If marks for accurate and correctly written Academic English = 5%, mark the assignment out of 95

If the student achieves 63, this = 66% of 95

An equivalent mark of 66% should be given for spelling 66% of 5 = 3.3%

Therefore the overall mark for this assignment would be 69%.

Example 3

‘Holistic’ marking. Many academic staff choose this way of adjusting marks for Academic English.  However, staff should be prepared to justify how they have reached this mark should a student challenge how it has been allocated to their work.

Accessible learning and assessment materials
Some students with visual impairments, motor control difficulties or specific learning difficulties such as dyslexia may experience barriers accessing printed text and require their reading materials for both learning and assessment in more accessible format. Where a student has a preferred accessible format this will be stated on their learning contract.

Further guidance on accessible formats can be found on the Disabled Student Support intranet pages.

Recommendations about oral presentations

For a number of students with anxiety or processing difficulties, oral presentation are a form of assessment that can present significant difficulties. In most cases this can be managed by recommendations to deliver to a smaller audience or just to tutors, or by asking for disability-related difficulties to be discounted. For a small number of students an alternative form of assessment to presentations will be recommended. There will always be consultations with module/course leaders before this recommendations is made.

Alternative forms of assessment for examinations
Learning Contract Recommendation

Student adviceA student is given the recommendation for Alternative form of Assessment (AFA) for examinations when their disability prevents them from sitting formal timed assessments.

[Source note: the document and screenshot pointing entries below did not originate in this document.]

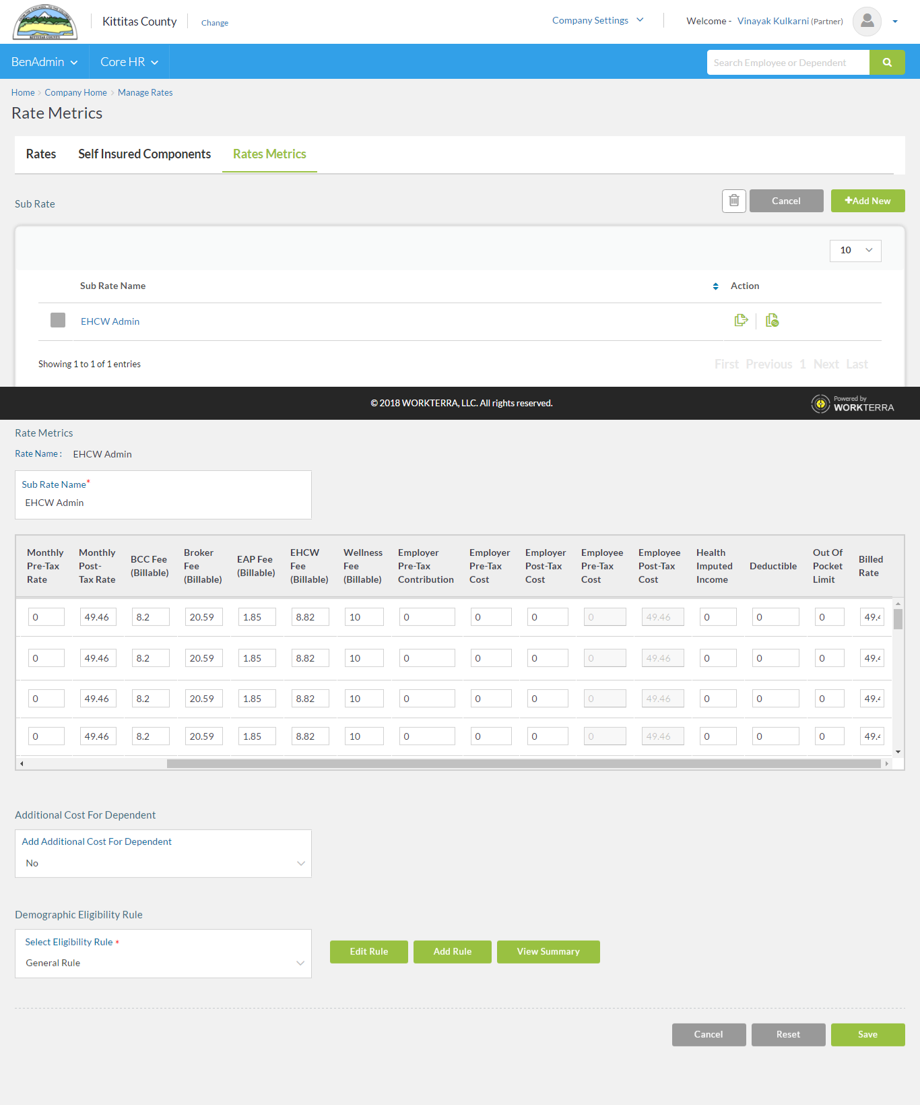Click the copy/export action icon for EHCW Admin
This screenshot has width=920, height=1105.
click(x=741, y=321)
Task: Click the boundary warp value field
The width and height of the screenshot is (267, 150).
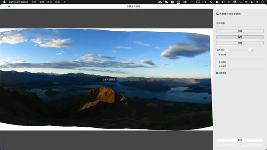Action: (251, 50)
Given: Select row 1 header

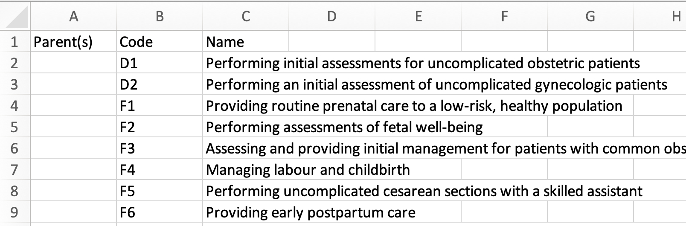Looking at the screenshot, I should click(x=15, y=42).
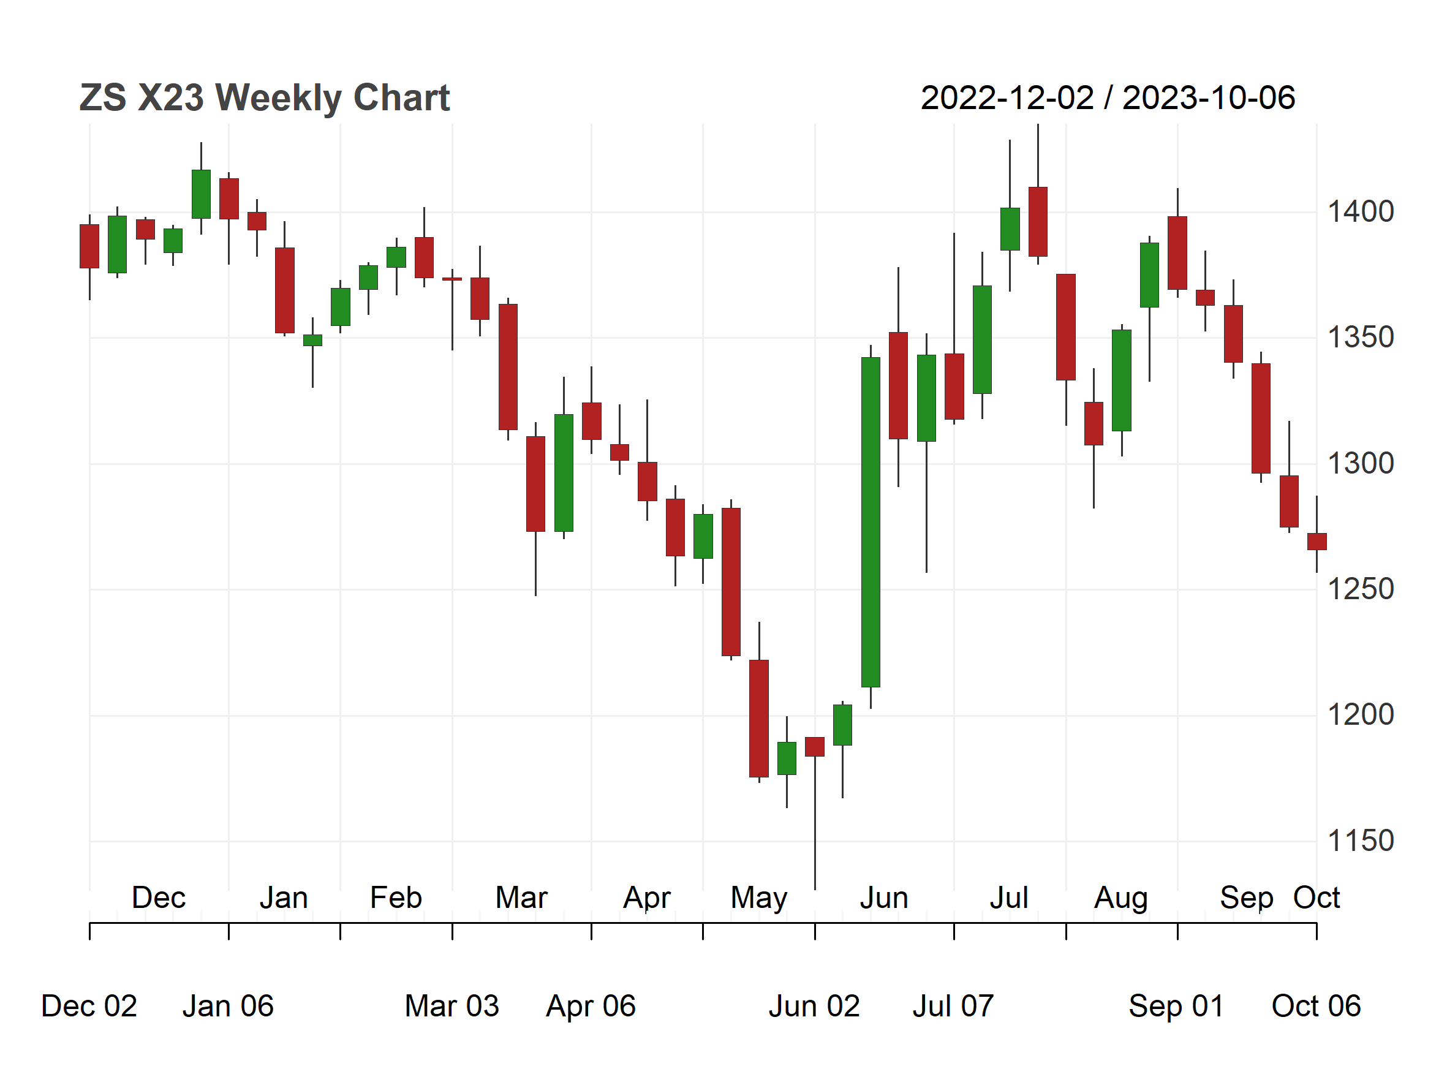Click the Apr 06 date label
This screenshot has width=1447, height=1085.
[x=591, y=1006]
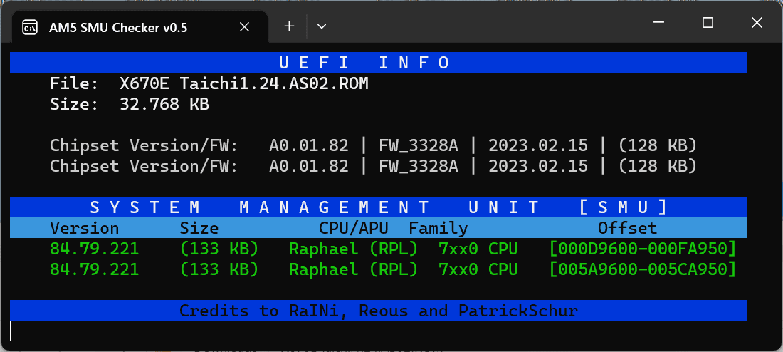Click the Offset column header
Viewport: 783px width, 352px height.
627,229
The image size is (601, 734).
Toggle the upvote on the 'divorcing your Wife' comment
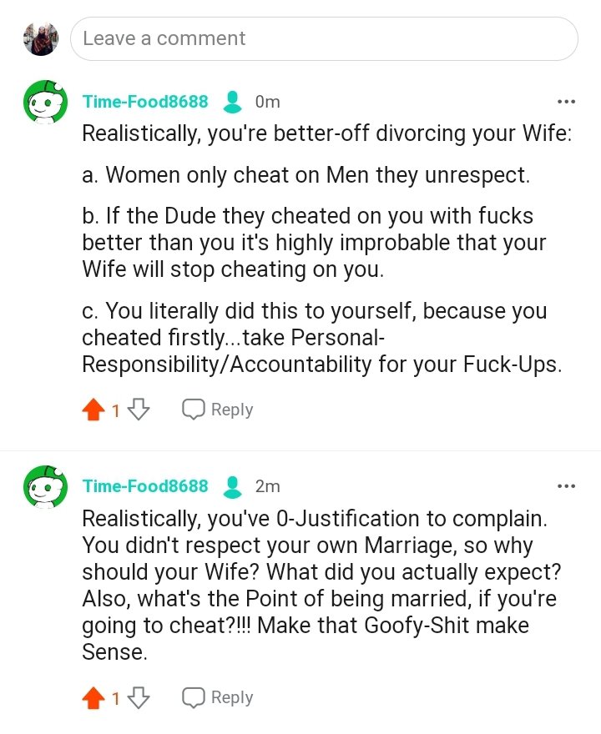(x=93, y=410)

A small number of students are recommended Alternative Forms of Assessment (AFA) and in all cases, a Disability Adviser will contact the course leader before this recommendation is made. The names of most of these students are available to staff on a need to know basis, via the University Reporting Portal: SPS-DIS-0020 Alternative Forms of Assessment.

Module Leader responsibilities

As outlined in the Learning Contract, module leaders are responsible for arranging a suitable alternative form of assessment. This should not be an examination or time bound assessment held under examination conditions.

Module Leaders are asked not to put pressure on the University Examination Service to arrange an examination for a student with AFA recommendation.

If a Module Leader uses material within an exam paper in some way, as part of an alternative assessment instrument, it is imperative that the exam content is not compromised, e.g. not presented to the student before other students receive it in an exam.

University Examination Service responsibilities

The University Examination Service has no responsibility for arranging examinations for students with AFA. It is not in the remit of the service to offer advice to module leaders on the type of alternative assessment which should be offered to the student.

Disabled Student Support Team responsibilities

Disability Advisers will contact Course Leaders prior to any new recommendation for AFAs being made. This will enable AFAs to be flagged and viability discussed. Arrangements for phase tests will be discussed at this point too.

Support for Module Leaders

Resources to support Module Leaders in arranging AFAs are available on the Teaching Essentials website under Inclusive Practice. Module Leaders are also encouraged to seek advice from Course Leaders; and colleagues as appropriate, e.g. Heads of Academic Development; Heads of Teaching Learning and Assessment; Faculty Disability Coordinators etc.